> **What to work on**: Lift every line from the entries that includes the word "target".

> **Stored data entries**:
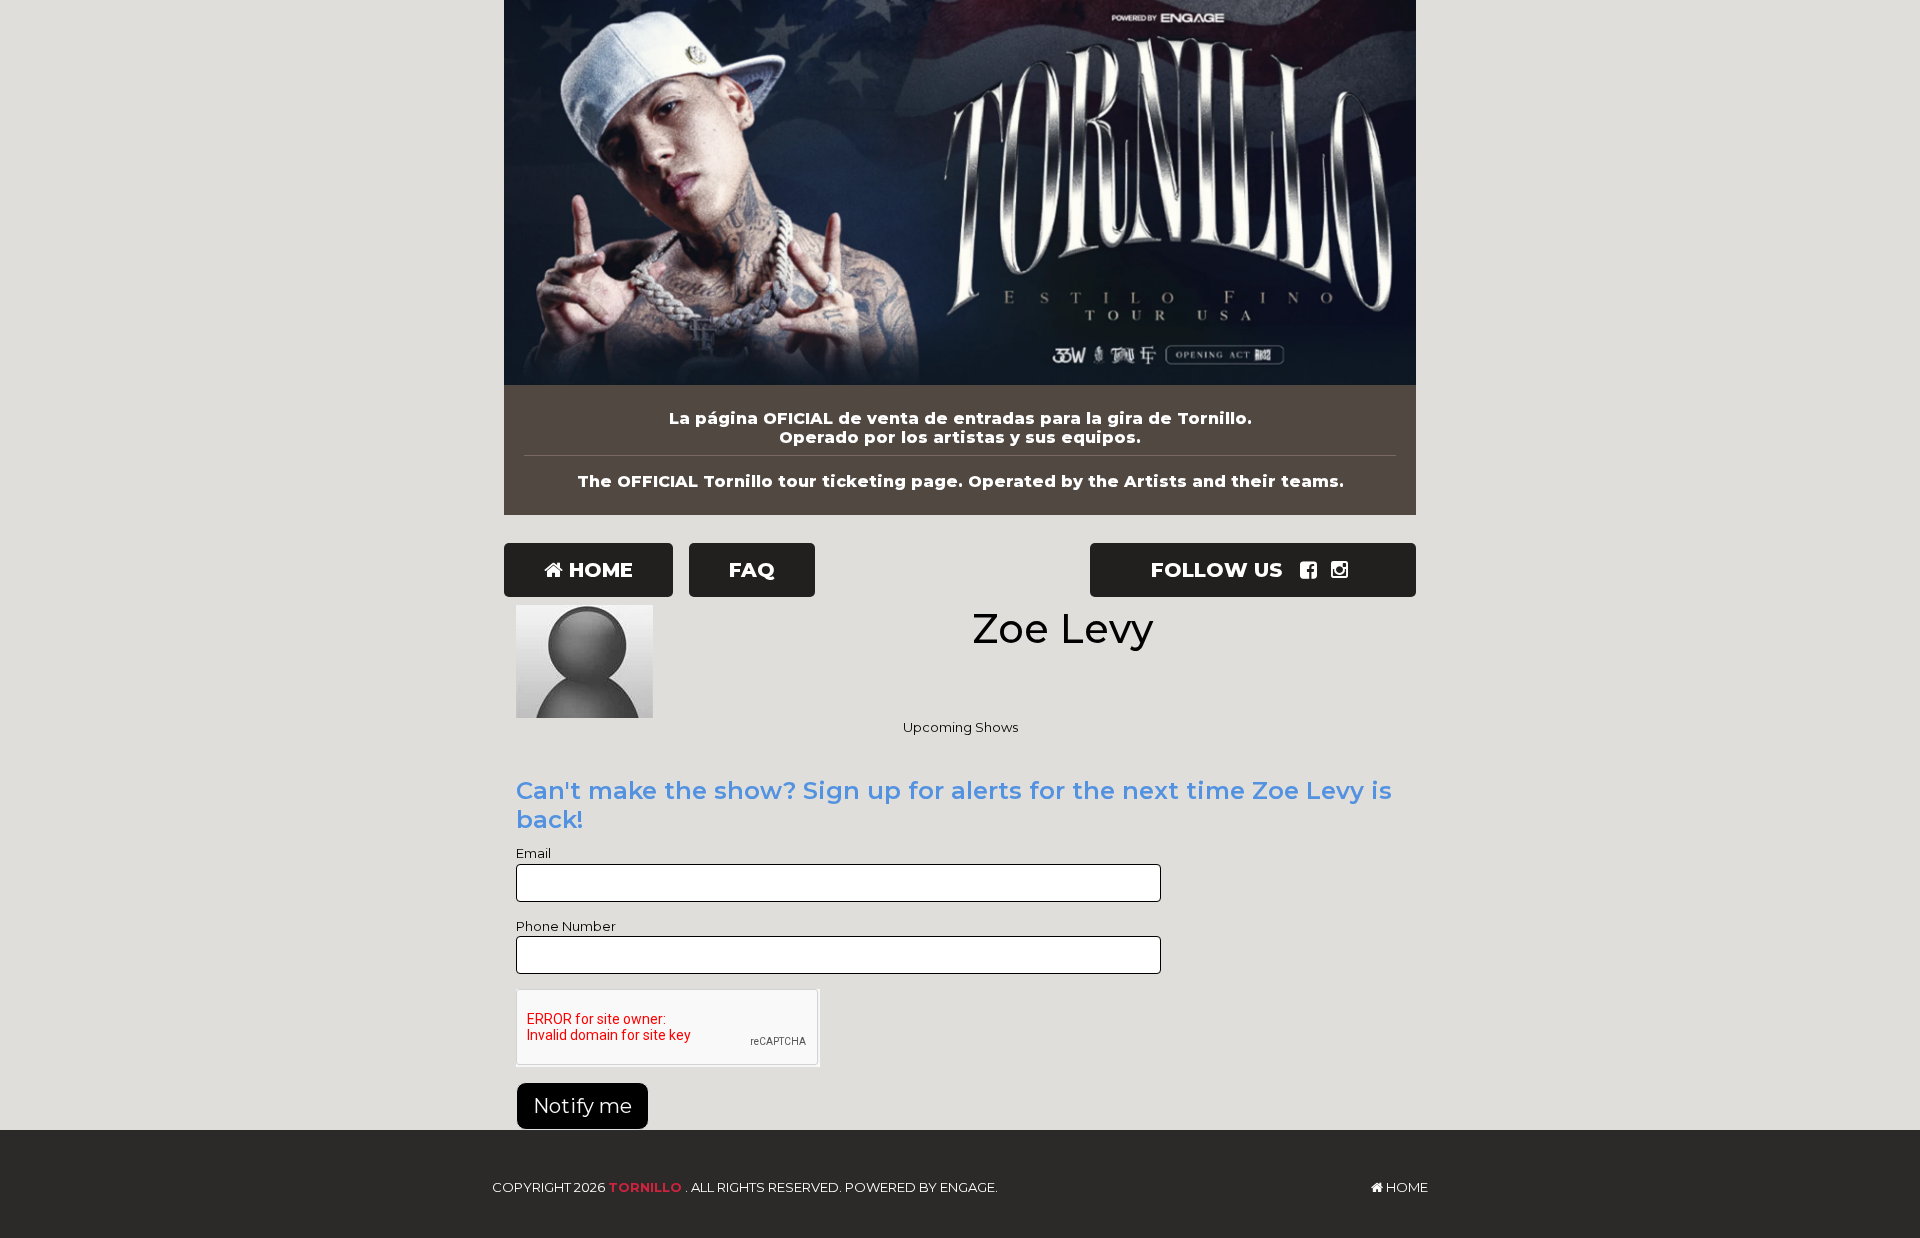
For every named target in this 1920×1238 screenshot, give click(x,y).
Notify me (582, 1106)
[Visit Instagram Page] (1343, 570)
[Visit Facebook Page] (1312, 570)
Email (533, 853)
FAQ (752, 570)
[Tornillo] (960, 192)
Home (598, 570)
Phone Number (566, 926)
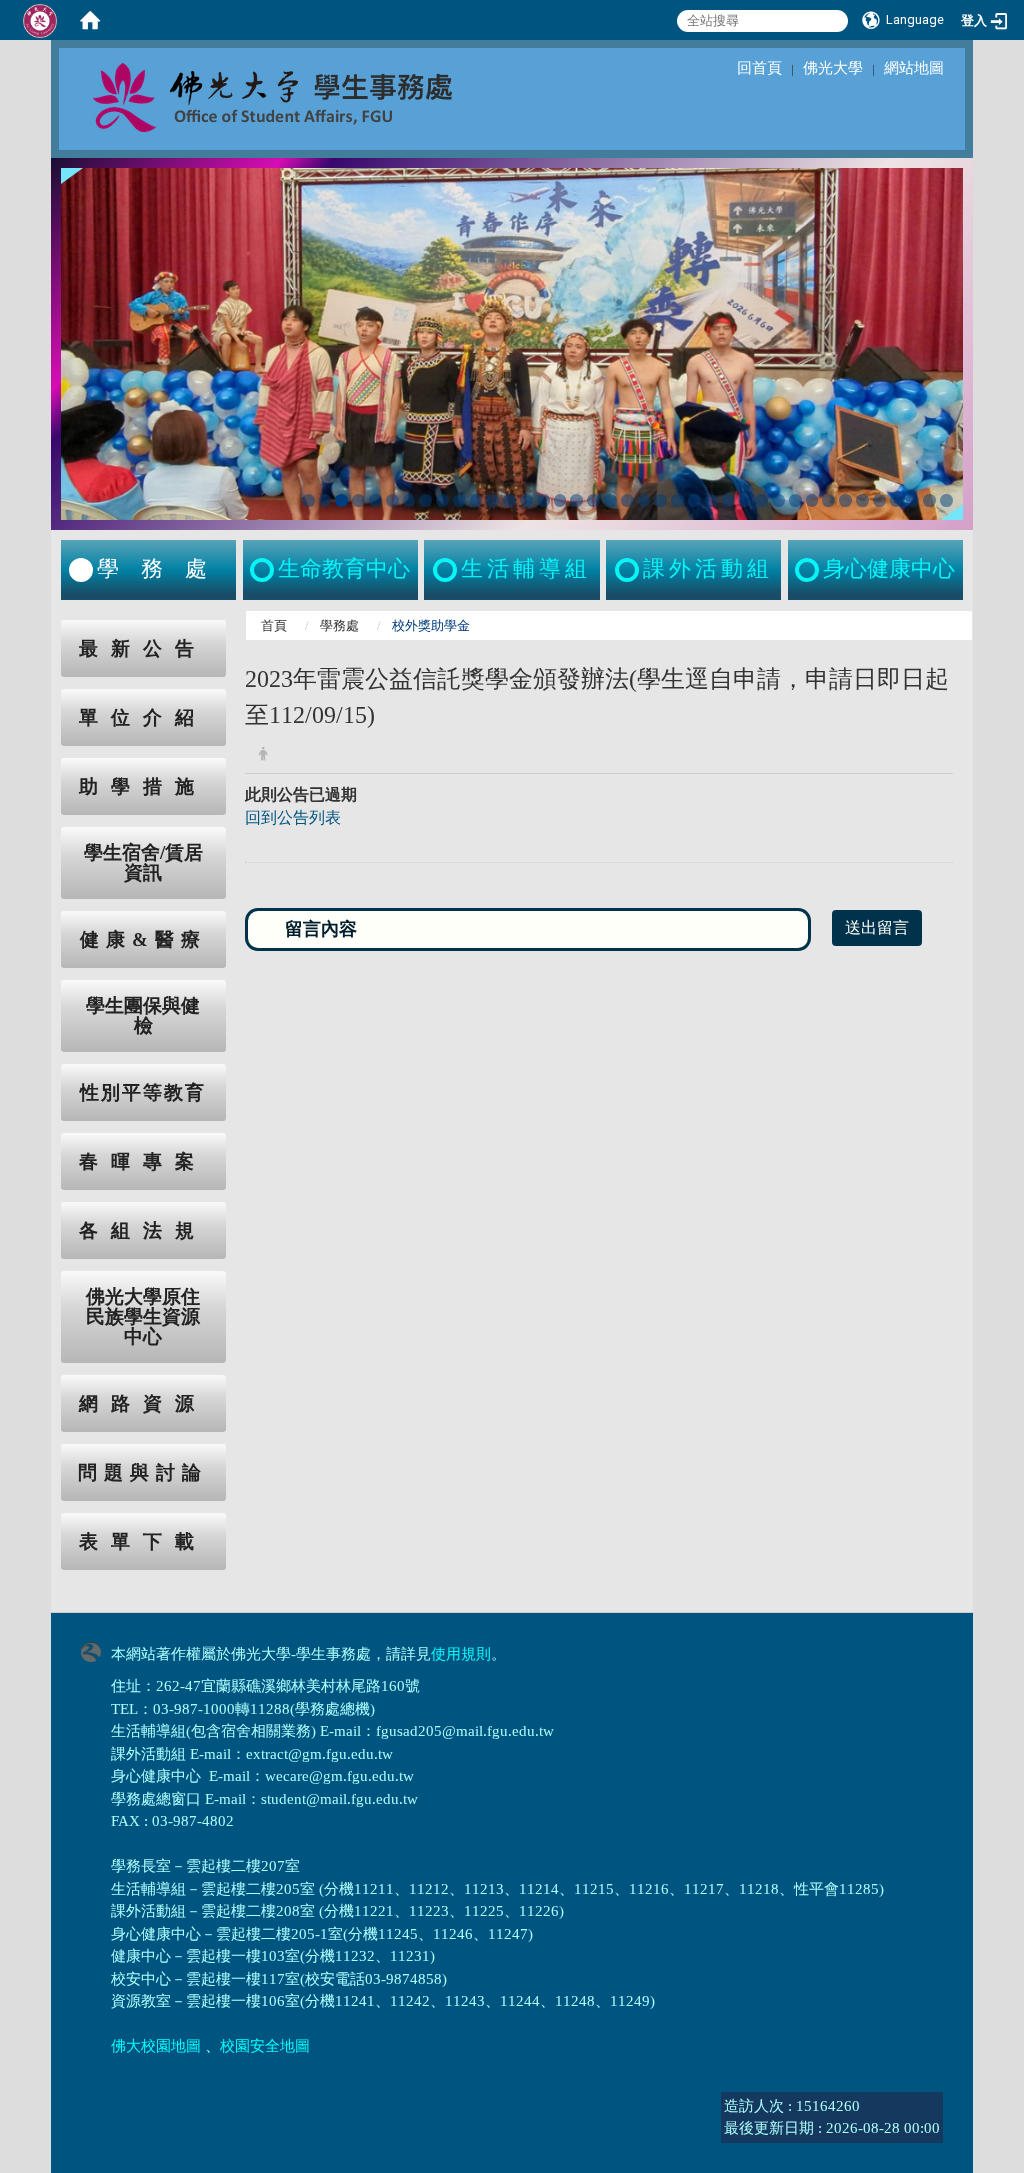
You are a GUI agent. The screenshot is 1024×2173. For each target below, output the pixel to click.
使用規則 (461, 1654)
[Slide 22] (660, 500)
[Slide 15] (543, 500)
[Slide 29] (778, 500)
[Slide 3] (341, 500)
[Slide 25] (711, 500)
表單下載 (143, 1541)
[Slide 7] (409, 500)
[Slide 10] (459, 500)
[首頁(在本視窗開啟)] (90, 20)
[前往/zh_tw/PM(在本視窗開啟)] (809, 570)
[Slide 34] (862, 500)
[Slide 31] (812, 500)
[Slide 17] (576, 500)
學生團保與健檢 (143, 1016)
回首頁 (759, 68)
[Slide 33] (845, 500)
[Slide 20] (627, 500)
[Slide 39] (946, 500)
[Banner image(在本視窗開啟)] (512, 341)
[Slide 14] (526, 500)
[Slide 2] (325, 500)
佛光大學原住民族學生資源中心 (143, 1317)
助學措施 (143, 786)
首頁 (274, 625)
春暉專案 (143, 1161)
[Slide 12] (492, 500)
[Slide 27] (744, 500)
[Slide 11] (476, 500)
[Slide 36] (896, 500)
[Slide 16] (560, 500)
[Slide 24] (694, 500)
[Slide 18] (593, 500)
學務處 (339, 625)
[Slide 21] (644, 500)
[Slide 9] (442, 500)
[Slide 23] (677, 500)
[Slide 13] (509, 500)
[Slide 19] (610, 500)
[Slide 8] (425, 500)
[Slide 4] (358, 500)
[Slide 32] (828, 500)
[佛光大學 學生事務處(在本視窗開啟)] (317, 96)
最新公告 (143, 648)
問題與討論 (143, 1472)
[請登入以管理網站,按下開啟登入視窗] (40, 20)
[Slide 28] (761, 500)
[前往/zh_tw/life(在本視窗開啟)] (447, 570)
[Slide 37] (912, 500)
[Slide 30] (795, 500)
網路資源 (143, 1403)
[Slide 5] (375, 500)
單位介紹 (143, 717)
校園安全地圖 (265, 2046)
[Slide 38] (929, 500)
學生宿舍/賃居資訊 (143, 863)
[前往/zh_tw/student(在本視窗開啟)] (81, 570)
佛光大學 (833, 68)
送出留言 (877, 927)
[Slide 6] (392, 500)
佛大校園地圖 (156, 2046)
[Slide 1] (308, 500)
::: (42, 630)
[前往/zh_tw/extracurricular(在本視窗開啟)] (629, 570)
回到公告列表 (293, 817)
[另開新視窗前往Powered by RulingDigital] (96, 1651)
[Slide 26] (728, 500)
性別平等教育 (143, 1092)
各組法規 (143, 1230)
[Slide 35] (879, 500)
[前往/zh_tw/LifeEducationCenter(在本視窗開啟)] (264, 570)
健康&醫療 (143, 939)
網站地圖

> **Solution to the exercise**:
For every named target in this 1920×1238 screenshot, give click(x,y).
You are a GUI agent. The screenshot is 1024×2173. For each target below, output the pixel to click.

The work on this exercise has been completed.